Conan, following his adventures with the Bamulas is on the run again. Not from a human adversary but from a pride of Lions. He takes shelter in an abandoned castle and soon finds there is more the ruin than meets the eye. Thousands of lost souls begin to make their presence known before ultimately coalescing into a multi limbed monstrosity and doing battle with a troop of Stygian slavers who have also stumbled upon the deserted keep. The squamous and horrid creature quickly tears all but one of the slavers to shreds, stopping at simply driving that one insane. Conan, realizing he has no desire to finish his life on so ignominious an end, decides that discretion is the better part of valor and since the slavers won't be needing their horses simply takes one and makes his way away from the keep.
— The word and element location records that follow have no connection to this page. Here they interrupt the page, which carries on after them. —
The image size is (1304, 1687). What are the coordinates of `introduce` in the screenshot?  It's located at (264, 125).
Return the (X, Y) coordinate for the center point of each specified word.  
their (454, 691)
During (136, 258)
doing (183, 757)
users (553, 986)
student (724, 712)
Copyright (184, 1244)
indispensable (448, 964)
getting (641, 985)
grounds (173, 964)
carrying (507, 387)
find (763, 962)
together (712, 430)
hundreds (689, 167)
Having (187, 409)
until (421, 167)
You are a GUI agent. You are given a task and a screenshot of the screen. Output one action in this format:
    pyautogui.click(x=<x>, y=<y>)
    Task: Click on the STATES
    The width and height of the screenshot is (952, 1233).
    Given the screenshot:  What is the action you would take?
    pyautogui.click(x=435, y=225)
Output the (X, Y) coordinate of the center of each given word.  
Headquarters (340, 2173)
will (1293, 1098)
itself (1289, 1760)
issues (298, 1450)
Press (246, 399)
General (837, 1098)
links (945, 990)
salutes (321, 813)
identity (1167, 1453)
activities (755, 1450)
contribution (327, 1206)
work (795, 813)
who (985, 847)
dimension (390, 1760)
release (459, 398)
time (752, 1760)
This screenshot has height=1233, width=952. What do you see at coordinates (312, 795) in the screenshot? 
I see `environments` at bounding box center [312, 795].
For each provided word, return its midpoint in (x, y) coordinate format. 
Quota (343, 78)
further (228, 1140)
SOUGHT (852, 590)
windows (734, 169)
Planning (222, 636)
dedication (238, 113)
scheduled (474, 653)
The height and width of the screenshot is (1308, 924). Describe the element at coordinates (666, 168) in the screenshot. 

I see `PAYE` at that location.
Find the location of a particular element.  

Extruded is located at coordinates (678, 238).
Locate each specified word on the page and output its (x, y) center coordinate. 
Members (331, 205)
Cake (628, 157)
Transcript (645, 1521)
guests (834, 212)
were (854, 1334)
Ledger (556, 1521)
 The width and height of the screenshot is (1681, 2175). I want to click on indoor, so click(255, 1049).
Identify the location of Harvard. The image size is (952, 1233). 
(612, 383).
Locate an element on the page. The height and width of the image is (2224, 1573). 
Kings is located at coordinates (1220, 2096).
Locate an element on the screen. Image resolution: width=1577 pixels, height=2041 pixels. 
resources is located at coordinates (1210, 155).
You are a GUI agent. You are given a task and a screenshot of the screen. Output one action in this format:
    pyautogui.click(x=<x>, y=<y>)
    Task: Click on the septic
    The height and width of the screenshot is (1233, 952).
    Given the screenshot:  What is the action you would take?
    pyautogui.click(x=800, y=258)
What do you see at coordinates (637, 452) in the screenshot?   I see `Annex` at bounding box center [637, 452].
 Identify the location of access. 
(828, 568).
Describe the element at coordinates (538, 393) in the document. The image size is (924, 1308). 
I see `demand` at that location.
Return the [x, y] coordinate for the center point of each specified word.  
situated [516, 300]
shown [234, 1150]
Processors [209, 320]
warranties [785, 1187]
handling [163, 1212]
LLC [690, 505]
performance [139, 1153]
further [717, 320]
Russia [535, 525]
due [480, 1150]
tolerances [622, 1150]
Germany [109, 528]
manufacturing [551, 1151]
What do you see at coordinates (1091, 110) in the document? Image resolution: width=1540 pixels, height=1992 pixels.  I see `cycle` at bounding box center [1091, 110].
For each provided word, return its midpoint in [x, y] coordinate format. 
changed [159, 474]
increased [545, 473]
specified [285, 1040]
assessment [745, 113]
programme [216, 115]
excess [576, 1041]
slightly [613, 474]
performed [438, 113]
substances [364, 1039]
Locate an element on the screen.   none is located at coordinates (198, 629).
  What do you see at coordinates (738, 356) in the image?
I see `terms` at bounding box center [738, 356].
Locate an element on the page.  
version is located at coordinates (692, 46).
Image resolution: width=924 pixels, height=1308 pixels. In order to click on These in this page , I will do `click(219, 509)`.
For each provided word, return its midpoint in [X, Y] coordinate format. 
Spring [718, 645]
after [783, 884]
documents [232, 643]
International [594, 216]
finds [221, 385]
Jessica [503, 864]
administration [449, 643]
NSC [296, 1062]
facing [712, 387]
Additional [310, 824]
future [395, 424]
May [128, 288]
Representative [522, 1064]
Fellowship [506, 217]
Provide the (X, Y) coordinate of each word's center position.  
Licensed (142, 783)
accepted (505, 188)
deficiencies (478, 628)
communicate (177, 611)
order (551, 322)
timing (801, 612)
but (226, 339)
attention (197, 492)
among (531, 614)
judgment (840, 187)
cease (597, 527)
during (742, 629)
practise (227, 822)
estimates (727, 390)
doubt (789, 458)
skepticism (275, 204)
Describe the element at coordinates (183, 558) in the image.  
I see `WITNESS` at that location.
This was not a bad story, benefiting from not being long, but really didn't do much to improve the readers view of Conan the man if read immediately following Vale of Lost Women. It also re-used a lot of the tropes that DeCamp & Carter are well known for.. but the monstrosity had me feeling like I was watching a Hyborean age version of John Carpenter's The Thing.
Up Next, "The Snout in the Dark" By Robert E. Howard and L. Sprague DeCamp
1 comment:
I always liked this one. The strange building had a nice, creepy, Lovecraftian feel to it and there's a nice build up to the appearance of the monster. I'd put this in my top five from Lin and Sprague.